FIGURE 12-2 Fetal alcohol syndrome. A. At 2½ years. B. At 12 years. Note persistence of short palpebral fissures, epicanthal folds, flat midface, hypoplastic philtrum, and thin upper vermilion border. (From Streissguth, 1985, with permission.)
Dose Effect
Fetal vulnerability to alcohol is modified by genetic factors, nutritional status, environmental factors, coexisting maternal disease, and maternal age (Abel, 1995). The minimum amount of alcohol required to produce adverse fetal consequences is unknown. Binge drinking, however, is believed to pose particularly high risk for alcohol-related birth defects and has also been linked to an increased risk for stillbirth (Centers for Disease Control, 2012; Maier, 2001; Strandberg-Larsen, 2008).
Anticonvulsant Medications
Pragmatically, no anticonvulsant drugs are considered truly “safe” in pregnancy. This is because most medications used to treat epilepsy have been proven or suspected to confer an increased risk for fetal malformations. The North American Antiepileptic Drug (NAAED) Pregnancy Registry was established to improve counseling information. Providers are encouraged to enroll pregnant women treated with antiepileptic medication through the FDA website or 1–888–233–2334.
Management of epilepsy in pregnancy, including risks associated with individual anticonvulsants, is discussed in Chapter 60 (p. 1190).

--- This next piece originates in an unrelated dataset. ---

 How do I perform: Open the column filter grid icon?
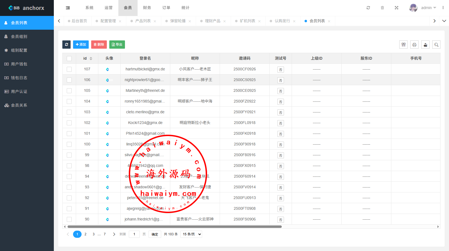coord(403,45)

Traditionally, women with epilepsy were informed that their risk for fetal malformations was increased two- to threefold. More recent data suggest that the risk may not be as great as once thought, particularly for newer agents. In a recent population-based study involving more than 800,000 pregnancies, exposure to newer anticonvulsants was associated with a 3-percent major malformation risk, compared with a 2-percent risk in unexposed fetuses (Molgaard-Nielsen, 2011). Similarly, the United Kingdom Epilepsy and Pregnancy Registry reported a 3-percent risk for major malformations in pregnancies treated with a single anticonvulsant—monotherapy. This is the same malformation rate as for those with untreated epilepsy (Morrow, 2006). There is one important exception to these findings. Women treated with valproic acid are at significantly increased risk for malformations as subsequently discussed.
The most frequently reported anomalies are orofacial clefts, cardiac malformations, and neural-tube defects (Food and Drug Administration, 2009). Several older anticonvulsants produce a constellation of malformations similar to the fetal hydantoin syndrome (Fig. 12-3). Of agents in current use, valproic acid confers the greatest risk. The NAAED Pregnancy Registry reported that major malformations occurred in 9 percent of fetuses with first-trimester valproate exposure and included a 4-percent risk for neural-tube defects (Hernandez-Diaz, 2012). Moreover, children with in utero exposure to valproic acid are reported to have significantly lower intelligence quotient (IQ) scores at age 3 years compared with scores of those exposed to phenytoin, carbamazepine, or lamotrigine (Meador, 2009). Of the newer agents, topiramate has recently been reported by the NAAED Pregnancy Registry and the NBDPS to confer a risk for orofacial clefts at least fivefold higher than in unexposed pregnancies (Food and Drug Administration, 2011c; Margulis, 2012). Regardless of the anticonvulsant medication used, specialized sonography should be considered.
FIGURE 12-3 Fetal hydantoin syndrome. A. Facial features including upturned nose, mild midfacial hypoplasia, and long upper lip with thin vermilion border. B. Distal digital hypoplasia. (From Buehler, 1990, with permission.)